The young Dr. Marcus seemed like a nice enough kid, a little hot tempered, but you wouldn't mind him along on the landing party. So why did he throw the unstable element in the mix? Well, if your mother and all of Starfleet were breathing down your neck for results off all that grant money, you would probably punt, too.

We have all been there; you're a consultant, part of an agency, or just another cog in the in-house team and you're doing everything right and all on the straight and narrow. The keyword rich content is in place, the site is as search engine friendly as Matt Cutt's own blog, and you're putting in the time and leg work to get legitimate links back to your site.

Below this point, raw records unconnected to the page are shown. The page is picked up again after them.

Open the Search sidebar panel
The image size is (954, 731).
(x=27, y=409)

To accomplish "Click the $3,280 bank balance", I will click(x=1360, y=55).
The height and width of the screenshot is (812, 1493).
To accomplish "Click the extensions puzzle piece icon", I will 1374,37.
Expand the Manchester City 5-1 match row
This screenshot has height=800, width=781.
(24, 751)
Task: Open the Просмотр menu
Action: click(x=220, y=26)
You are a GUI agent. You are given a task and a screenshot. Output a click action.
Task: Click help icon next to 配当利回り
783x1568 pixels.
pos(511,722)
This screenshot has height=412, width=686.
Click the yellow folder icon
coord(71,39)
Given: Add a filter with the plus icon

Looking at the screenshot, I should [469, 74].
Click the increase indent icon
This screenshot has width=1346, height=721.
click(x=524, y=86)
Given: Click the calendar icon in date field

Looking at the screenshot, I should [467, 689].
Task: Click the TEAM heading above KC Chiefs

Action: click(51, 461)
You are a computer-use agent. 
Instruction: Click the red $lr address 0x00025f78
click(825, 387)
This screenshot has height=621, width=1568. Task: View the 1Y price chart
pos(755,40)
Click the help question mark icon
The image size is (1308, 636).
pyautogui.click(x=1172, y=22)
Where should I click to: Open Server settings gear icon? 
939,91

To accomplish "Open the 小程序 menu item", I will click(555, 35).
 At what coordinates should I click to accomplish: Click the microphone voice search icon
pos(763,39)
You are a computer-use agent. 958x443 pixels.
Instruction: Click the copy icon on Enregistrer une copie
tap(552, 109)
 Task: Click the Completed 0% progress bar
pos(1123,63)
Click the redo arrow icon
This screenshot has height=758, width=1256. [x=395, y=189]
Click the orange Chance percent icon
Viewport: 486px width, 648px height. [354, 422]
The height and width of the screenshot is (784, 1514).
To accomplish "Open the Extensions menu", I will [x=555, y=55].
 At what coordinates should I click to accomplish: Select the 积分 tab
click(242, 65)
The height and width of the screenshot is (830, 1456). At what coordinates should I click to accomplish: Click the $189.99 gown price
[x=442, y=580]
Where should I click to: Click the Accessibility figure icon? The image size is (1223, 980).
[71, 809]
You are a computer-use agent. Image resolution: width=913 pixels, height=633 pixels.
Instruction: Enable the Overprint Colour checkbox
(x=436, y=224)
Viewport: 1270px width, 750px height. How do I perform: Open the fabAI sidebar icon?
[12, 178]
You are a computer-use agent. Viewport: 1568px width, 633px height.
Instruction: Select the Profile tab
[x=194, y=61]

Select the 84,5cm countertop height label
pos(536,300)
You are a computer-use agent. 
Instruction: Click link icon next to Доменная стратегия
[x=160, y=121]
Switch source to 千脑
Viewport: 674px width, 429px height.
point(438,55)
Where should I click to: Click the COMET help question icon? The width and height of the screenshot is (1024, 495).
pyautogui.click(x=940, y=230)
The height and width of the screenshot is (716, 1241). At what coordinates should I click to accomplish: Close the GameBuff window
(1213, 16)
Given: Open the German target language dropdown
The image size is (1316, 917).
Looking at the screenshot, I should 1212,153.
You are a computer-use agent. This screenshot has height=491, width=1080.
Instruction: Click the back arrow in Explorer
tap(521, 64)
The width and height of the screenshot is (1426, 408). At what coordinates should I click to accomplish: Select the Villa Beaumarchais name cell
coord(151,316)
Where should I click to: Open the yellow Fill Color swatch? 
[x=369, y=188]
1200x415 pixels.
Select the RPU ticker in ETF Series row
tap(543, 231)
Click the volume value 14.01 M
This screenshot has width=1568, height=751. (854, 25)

Then, a whole week later, the COO is darkening your door asking where all of that organic traffic is you promised him last week.

After a month or so of this line of questioning and the COO has started asking for daily updates on your progress, you consider the unthinkable and make the call to the dark side. You inform everyone around you that what you're about to do is a really gray area, but if you want speedy results, this is the deal with devil they need to make their Q4 numbers. Next thing you know, you've got a small collection of paid links out in the world and it's actually working...well.

So, you do a little more...then a little more...and so on and so forth until one Saturday morning in February, there you are in black and white in The New York Times. Agencies are fired, internal staff are questioned (and probably eventually fired once the heat is off them for awhile), and your boss is forced to go, hat in hand, to see the Wizard of GOOG to get back home to Kansas.

The Misdirected Attack on Search Engine Optimizers

Many of my SEO colleagues are usually quick to blame Google and the other search engines for not being better at catching these cheating ways. Others will blame the black hat SEOs for tempting law abiding companies to the dark side with promises of higher rankings and free traffic. But I was on the client side of the table for too long to know better.

Am I saying that JCPenney and HuffPo are completely innocent? Of course not, somebody has to sign the checks. I'm just saying that it's easy to point fingers at the big bad SEOs and we should probably look a little deeper into the matter. Frankly, I blame the white hat SEOs (myself included) for not being better at convincing their clients that this process takes time to do it right. I blame the executives who push for more organic traffic right here, right now, despite being told that search engine optimization was more of a marathon than a sprint. The real Achilles' Heel of HuffPo, JCPenney, and all the rest that resort to these tactics, is greed and a lack of patience.